Given data:
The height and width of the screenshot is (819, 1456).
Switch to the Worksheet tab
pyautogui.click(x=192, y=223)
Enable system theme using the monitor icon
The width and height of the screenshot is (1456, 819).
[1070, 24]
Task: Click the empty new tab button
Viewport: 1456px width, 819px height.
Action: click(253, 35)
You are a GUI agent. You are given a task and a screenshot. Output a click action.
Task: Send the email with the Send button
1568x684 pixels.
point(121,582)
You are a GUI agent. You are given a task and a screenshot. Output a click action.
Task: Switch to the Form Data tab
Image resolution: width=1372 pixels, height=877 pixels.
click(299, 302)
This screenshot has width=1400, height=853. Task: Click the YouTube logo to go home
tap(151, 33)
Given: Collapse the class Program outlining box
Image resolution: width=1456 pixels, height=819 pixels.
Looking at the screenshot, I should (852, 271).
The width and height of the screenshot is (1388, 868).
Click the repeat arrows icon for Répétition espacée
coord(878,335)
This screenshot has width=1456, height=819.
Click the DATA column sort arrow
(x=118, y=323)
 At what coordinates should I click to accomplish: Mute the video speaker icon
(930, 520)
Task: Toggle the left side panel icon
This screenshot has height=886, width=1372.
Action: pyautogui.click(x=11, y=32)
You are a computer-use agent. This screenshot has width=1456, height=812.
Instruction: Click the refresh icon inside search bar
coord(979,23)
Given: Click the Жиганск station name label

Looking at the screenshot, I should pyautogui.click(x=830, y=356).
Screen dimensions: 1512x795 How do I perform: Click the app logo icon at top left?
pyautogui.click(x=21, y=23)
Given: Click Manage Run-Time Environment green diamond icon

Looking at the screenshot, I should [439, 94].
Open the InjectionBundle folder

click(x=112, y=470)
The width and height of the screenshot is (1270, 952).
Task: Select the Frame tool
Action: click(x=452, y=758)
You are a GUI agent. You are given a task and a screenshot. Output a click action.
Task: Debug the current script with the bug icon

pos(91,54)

Work item:
Only the lines from the one containing "This screenshot has height=886, width=1372." through the end of the material should be reproduced, exactly, with both ends included.

Output below:
This screenshot has height=886, width=1372.
Action: pyautogui.click(x=11, y=32)
You are a computer-use agent. This screenshot has width=1456, height=812.
Instruction: Click the refresh icon inside search bar
coord(979,23)
Given: Click the Жиганск station name label

Looking at the screenshot, I should pyautogui.click(x=830, y=356).
Screen dimensions: 1512x795 How do I perform: Click the app logo icon at top left?
pyautogui.click(x=21, y=23)
Given: Click Manage Run-Time Environment green diamond icon

Looking at the screenshot, I should [439, 94].
Open the InjectionBundle folder

click(x=112, y=470)
The width and height of the screenshot is (1270, 952).
Task: Select the Frame tool
Action: click(x=452, y=758)
You are a GUI agent. You are given a task and a screenshot. Output a click action.
Task: Debug the current script with the bug icon

pos(91,54)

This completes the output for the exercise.